Extrait:
* * * * *

Dernière mise à jour le 7 décembre 2023

Plan :

Introduction – motivation

L’idée de cet article est de prendre du recul sur la place des données dans les S.I. et de proposer une structuration dans le temps de cette place.

Avec pourquoi pas, l’idée de se situer à date et dans une vision future : quelles places occupent mes données ? avec quels moyens ?

Pour cela, je vous propose une frise chronologique, présentant les différentes ères de la place des données dans les Systèmes d’Information.

Cette frise chronologique vise à illustrer dans le temps : comment les données sont vues au travers d’ères marquantes, comment l’autonomie des données progresse dans le temps, quelles plates-formes (data platforms) entrent en jeu au cours du temps et le tout au regard d’événements remarquables qui vont avoir un impact sur le volume de données et la place des données.

* * * * *

Relevez les trois aspects que la frise chronologique vise à illustrer dans le temps, d'après l'extrait sur la place des données dans les systèmes d'information. Le matériau qui suit provient d'une autre source.

Lignes de données:
* * * * *

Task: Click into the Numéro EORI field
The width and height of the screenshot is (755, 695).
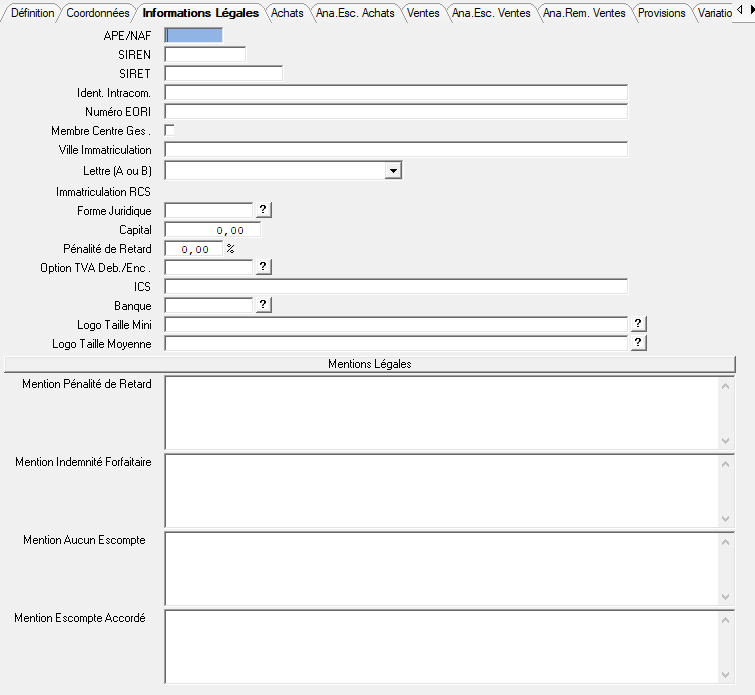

* * * * *

Corrigé:
- comment les données sont vues au travers d'ères marquantes
- comment l'autonomie des données progresse dans le temps
- quelles plates-formes (data platforms) entrent en jeu au cours du temps